◆ Work order: Starting with the first line and ending with the last, transcribe the data exactly.

Records excerpted from a collection:
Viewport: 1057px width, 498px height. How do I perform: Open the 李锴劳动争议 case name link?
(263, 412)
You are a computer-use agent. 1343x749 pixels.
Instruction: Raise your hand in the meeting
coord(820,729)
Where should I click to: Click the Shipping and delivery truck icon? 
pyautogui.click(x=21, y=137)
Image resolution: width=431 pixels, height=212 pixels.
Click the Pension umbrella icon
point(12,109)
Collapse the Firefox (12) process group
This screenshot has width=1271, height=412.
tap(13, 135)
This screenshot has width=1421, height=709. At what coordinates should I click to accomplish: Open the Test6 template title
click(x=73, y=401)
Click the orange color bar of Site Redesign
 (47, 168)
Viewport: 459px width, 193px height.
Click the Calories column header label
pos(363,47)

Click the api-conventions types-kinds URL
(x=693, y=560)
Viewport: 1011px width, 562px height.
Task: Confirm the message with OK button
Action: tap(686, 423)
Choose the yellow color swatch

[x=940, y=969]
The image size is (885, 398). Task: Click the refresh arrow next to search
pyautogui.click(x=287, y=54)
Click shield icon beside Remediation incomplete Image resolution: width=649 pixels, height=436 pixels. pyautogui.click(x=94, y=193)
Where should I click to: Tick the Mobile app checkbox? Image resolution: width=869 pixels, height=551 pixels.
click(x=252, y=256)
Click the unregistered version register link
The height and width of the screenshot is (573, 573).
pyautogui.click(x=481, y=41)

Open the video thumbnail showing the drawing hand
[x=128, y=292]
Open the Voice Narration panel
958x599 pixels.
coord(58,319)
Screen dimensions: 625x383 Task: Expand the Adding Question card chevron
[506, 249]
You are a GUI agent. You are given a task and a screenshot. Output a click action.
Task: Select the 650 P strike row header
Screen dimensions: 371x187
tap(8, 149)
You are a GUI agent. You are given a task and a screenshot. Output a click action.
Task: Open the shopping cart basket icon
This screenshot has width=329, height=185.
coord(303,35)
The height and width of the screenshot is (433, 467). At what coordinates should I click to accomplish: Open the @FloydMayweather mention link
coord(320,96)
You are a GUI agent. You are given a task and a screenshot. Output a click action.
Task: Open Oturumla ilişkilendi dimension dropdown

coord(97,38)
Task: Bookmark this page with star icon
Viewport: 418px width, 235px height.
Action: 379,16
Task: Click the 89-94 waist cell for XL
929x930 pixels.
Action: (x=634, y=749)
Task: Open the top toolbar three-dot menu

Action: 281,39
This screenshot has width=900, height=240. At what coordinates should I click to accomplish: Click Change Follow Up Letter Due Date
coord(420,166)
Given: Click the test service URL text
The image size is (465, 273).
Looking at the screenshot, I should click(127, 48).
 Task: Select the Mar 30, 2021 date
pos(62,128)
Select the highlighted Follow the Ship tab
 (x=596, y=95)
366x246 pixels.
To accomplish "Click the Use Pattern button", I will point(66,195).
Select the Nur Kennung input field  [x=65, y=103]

◆ Exercise result:
Viewport: 1057px width, 498px height. How do I perform: Open the 李锴劳动争议 case name link?
(263, 412)
You are a computer-use agent. 1343x749 pixels.
Instruction: Raise your hand in the meeting
coord(820,729)
Where should I click to: Click the Shipping and delivery truck icon? 
pyautogui.click(x=21, y=137)
Image resolution: width=431 pixels, height=212 pixels.
Click the Pension umbrella icon
point(12,109)
Collapse the Firefox (12) process group
This screenshot has width=1271, height=412.
tap(13, 135)
This screenshot has width=1421, height=709. At what coordinates should I click to accomplish: Open the Test6 template title
click(x=73, y=401)
Click the orange color bar of Site Redesign
 (47, 168)
Viewport: 459px width, 193px height.
Click the Calories column header label
pos(363,47)

Click the api-conventions types-kinds URL
(x=693, y=560)
Viewport: 1011px width, 562px height.
Task: Confirm the message with OK button
Action: tap(686, 423)
Choose the yellow color swatch

[x=940, y=969]
The image size is (885, 398). Task: Click the refresh arrow next to search
pyautogui.click(x=287, y=54)
Click shield icon beside Remediation incomplete Image resolution: width=649 pixels, height=436 pixels. pyautogui.click(x=94, y=193)
Where should I click to: Tick the Mobile app checkbox? Image resolution: width=869 pixels, height=551 pixels.
click(x=252, y=256)
Click the unregistered version register link
The height and width of the screenshot is (573, 573).
pyautogui.click(x=481, y=41)

Open the video thumbnail showing the drawing hand
[x=128, y=292]
Open the Voice Narration panel
958x599 pixels.
coord(58,319)
Screen dimensions: 625x383 Task: Expand the Adding Question card chevron
[506, 249]
You are a GUI agent. You are given a task and a screenshot. Output a click action.
Task: Select the 650 P strike row header
Screen dimensions: 371x187
tap(8, 149)
You are a GUI agent. You are given a task and a screenshot. Output a click action.
Task: Open the shopping cart basket icon
This screenshot has width=329, height=185.
coord(303,35)
The height and width of the screenshot is (433, 467). At what coordinates should I click to accomplish: Open the @FloydMayweather mention link
coord(320,96)
You are a GUI agent. You are given a task and a screenshot. Output a click action.
Task: Open Oturumla ilişkilendi dimension dropdown

coord(97,38)
Task: Bookmark this page with star icon
Viewport: 418px width, 235px height.
Action: 379,16
Task: Click the 89-94 waist cell for XL
929x930 pixels.
Action: (x=634, y=749)
Task: Open the top toolbar three-dot menu

Action: 281,39
This screenshot has width=900, height=240. At what coordinates should I click to accomplish: Click Change Follow Up Letter Due Date
coord(420,166)
Given: Click the test service URL text
The image size is (465, 273).
Looking at the screenshot, I should click(127, 48).
 Task: Select the Mar 30, 2021 date
pos(62,128)
Select the highlighted Follow the Ship tab
 (x=596, y=95)
366x246 pixels.
To accomplish "Click the Use Pattern button", I will point(66,195).
Select the Nur Kennung input field  [x=65, y=103]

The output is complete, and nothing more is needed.